DATA LISTING:
*****
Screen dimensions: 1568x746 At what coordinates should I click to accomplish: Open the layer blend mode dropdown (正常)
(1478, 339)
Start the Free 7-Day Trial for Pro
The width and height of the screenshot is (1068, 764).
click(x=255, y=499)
*****
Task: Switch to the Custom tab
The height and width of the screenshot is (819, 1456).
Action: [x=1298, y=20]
*****
WHAT YOU ARE ASKED TO DO: Starting at the line that has "Screen dimensions: 1568x746" and stopping after the line that has "click(x=255, y=499)", write those rows out again in full, with every coordinate in the answers offset by -148.

WRITTEN SOLUTION:
Screen dimensions: 1568x746 At what coordinates should I click to accomplish: Open the layer blend mode dropdown (正常)
(1330, 191)
Start the Free 7-Day Trial for Pro
The width and height of the screenshot is (1068, 764).
click(x=107, y=351)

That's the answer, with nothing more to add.